Still, the vast majority of donated lungs are deemed unsuitable for transplant because they are somehow damaged.

"Lungs are one of two organs, the other being the intestine, that are exposed to the external environment," said McCurry. "So there's a risk of aspiration and pneumonia, and other types of infections are reasonably common in donors."

"The lungs are more fragile than the other organs," Chan said, and flushing the body with fluid, a technique that preserves other solid organs like the kidneys and liver for transplant, can flood and damage the lungs.

The main reason donated lungs are turned down is fluid accumulation, McCurry said. The solution used in the XVIVO system works by pulling that excess water out, drying the lungs and restoring lost function.

After infusing the solution, the researchers can ventilate the lungs and measure how well they absorb oxygen. Lungs rehabbed using the proprietary solution and the XVIVO system will be able to be used at other centers for transplant after they're treated.

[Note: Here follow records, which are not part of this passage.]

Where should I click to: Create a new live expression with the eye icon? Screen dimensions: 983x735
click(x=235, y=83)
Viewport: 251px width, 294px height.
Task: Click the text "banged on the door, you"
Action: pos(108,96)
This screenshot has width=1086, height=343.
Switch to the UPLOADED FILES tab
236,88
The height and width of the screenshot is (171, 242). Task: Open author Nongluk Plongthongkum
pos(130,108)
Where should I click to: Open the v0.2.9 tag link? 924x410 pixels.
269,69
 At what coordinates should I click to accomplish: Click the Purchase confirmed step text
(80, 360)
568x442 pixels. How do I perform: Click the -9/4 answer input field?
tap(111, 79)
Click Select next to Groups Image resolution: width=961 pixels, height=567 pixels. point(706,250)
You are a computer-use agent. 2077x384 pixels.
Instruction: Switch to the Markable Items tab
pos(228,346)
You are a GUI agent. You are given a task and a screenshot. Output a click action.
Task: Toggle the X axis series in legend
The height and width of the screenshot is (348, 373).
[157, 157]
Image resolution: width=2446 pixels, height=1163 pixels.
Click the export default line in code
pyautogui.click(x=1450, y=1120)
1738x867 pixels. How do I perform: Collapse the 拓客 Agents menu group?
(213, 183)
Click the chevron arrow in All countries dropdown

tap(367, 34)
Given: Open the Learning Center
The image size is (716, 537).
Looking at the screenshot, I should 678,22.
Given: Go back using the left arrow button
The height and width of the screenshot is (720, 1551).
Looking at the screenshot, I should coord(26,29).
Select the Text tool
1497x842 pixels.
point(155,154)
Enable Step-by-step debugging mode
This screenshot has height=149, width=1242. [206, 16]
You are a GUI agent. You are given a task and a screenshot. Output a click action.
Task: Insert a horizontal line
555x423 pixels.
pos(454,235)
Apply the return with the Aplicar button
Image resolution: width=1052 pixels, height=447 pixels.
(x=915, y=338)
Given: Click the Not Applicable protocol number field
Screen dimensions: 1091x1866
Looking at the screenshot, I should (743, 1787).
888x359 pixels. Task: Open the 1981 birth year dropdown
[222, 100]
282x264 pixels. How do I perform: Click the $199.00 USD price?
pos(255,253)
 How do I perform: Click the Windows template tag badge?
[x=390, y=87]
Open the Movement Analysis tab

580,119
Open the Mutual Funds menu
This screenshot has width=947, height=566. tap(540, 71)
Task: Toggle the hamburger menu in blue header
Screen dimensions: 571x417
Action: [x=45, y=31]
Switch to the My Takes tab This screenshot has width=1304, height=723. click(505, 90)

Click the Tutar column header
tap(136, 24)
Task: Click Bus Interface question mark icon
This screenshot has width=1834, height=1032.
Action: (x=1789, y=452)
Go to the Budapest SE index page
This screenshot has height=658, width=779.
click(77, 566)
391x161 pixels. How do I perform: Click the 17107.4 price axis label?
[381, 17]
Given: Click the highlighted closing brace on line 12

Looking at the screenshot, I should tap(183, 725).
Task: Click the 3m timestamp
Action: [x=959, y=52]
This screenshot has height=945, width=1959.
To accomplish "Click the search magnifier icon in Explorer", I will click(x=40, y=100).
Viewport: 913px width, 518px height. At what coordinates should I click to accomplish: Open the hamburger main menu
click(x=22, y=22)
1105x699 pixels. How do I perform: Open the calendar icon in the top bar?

McCurry believes the XVIVO system may be the perfect way to deliver other treatments to donor lungs, too. He hopes his team may one day be able to use the platform to deliver antibiotics or to treat donated lungs to make it easier for patients to receive them.

Rejection is a big problem for lung transplant recipients, and nationally, five-year survival rates after transplant are only about 53 percent.

"We might be able to change the lung in some way so that the recipient's immune system might respond to it less vigorously, thereby decreasing the risk of rejection," McCurry said.

A vastly expanded donor pool may also mean that more people who wouldn't traditionally be offered a transplant -- the really high-risk patients, for example -- will be able to get one.

"This could have a huge impact on lung transplantation," Chan said. "Part of our job now is to ensure that this technology is available to the people that need it and that the donors are allocated equitably."

And the technology may be a boon to patients on other transplant waiting lists, as well.

"I think in the big picture it's a real transformational change in how we do transplantation," said Keshavjee, who believes the XVIVO method represents a paradigm change in his field.

Traditionally, donor organs are cooled to slow down the deterioration process, then rushed to a patient. Their function can only be assessed after the transplant, he said, but XVIVO "will allow us to assess organ function, prepare the organs for transplant and, in time to come, all organs can be improved and enhanced before being transplanted -- not just lungs."